CPJ is deeply saddened by reports that indicate that Dom Phillips and Bruno Pereira were killed while working in the Amazon, and urges Brazilian authorities to ensure a timely forensic analysis and, if their deaths are confirmed, to thoroughly investigate their deaths and bring all those responsible to justice.
This statement was originally published on cpj.org on 15 June 2022.
The Committee to Protect Journalists Wednesday expressed its deep distress over reports that human remains were found in the Brazilian Amazon during the search for missing journalist Dom Phillips and Indigenous expert Bruno Pereira, and called on authorities to conduct a comprehensive forensic analysis and investigation into the case.
Phillips and Pereira went missing the morning of Sunday, June 5, while on a reporting trip in Amazonas state’s Javari Valley region for Phillips’ book on the Amazon forest.
Amazonas state Federal Police chief Eduardo Fontes announced at a press conference in the state capital Manaus, on Wednesday, June 15, that human remains were found in the Amazon earlier that day.
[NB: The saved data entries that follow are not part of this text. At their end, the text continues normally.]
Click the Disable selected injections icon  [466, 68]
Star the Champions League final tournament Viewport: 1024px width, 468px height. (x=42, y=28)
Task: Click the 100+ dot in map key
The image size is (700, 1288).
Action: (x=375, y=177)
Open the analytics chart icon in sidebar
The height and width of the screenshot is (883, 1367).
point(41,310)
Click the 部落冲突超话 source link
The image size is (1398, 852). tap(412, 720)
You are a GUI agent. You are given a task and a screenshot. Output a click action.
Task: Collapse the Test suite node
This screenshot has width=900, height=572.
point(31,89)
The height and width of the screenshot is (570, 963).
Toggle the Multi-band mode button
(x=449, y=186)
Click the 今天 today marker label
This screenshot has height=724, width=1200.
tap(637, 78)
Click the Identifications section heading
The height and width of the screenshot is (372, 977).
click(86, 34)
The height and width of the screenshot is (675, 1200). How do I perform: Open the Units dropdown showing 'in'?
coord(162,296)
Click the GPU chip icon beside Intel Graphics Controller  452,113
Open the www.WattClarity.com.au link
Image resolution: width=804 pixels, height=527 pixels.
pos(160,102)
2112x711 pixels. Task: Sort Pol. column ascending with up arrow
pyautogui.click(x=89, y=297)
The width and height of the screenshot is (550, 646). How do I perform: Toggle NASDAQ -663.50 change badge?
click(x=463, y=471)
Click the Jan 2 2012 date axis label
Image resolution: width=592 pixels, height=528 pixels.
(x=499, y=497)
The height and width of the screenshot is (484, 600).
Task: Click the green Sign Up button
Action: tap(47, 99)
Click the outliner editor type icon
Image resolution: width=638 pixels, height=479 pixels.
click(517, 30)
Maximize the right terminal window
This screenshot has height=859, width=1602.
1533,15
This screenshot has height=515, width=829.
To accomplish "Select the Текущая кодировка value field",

According to Fontes, Amarildo da Costa Oliveira, also known as “Pelado”, a suspect who had been arrested the previous week, confessed on Tuesday night to killing Phillips and Pereira. Fontes said the suspect led the search teams to the site on Wednesday morning, where the remains were found.
“We believe that, with the confession of the criminal and the place where [the remains] were found, it is them [Phillips and Pereira]. But only forensics will be able to say this 100%,” Fontes said.
“CPJ is deeply saddened by reports that indicate that British journalist Dom Phillips and Indigenous expert Bruno Pereira were killed while working in the Amazon, and urges Brazilian authorities to ensure a timely forensic analysis and, if their deaths are confirmed, to thoroughly investigate their deaths and bring all those responsible to justice,” said CPJ’s Latin America and the Caribbean program coordinator Natalie Southwick, in New York. “Their loved ones, colleagues and the public deserve to know what happened to Dom and Bruno and why they are not home with their families right now.”
Police in Amazonas arrested “Pelado” on June 7 for illegal possession of drugs and ammunition and on June 9 the Amazonas state Court determined his preventive arrest as a suspect of participating in Phillips and Pereira’s disappearance, according to news reports.
On June 14, the police arrested Oseney da Costa de Oliveira, “Pelado”s brother, as a suspect in the disappearance, according to news reports.
Fontes said the place where the remains were found was “extremely difficult to access.” He said the evidence would be sent on Thursday to the forensic institute for identification, which could take a few days.
Guilherme Torres, the head of Amazonas state Civil Police, said during the press conference that police had “not ruled out the hypothesis that other people are involved. We still have a lot of work to do with the police investigation to collect evidence of the crime and of authorship.”
Fontes said “Pelado” confessed to sinking Phillips and Pereira’s boat in a river and that the search teams located the spot where the boat reportedly sank, but were unable to recover it on Wednesday.
On June 12, the search teams had found clothes and a backpack that belonged to Phillips and Pereira, according to news reports.
Phillips, a freelance British journalist based in Brazil, had reported for The Guardian, Financial Times, Washington Post, and New York Times, where he covered illegal mining, deforestation, and human rights issues in the Amazon.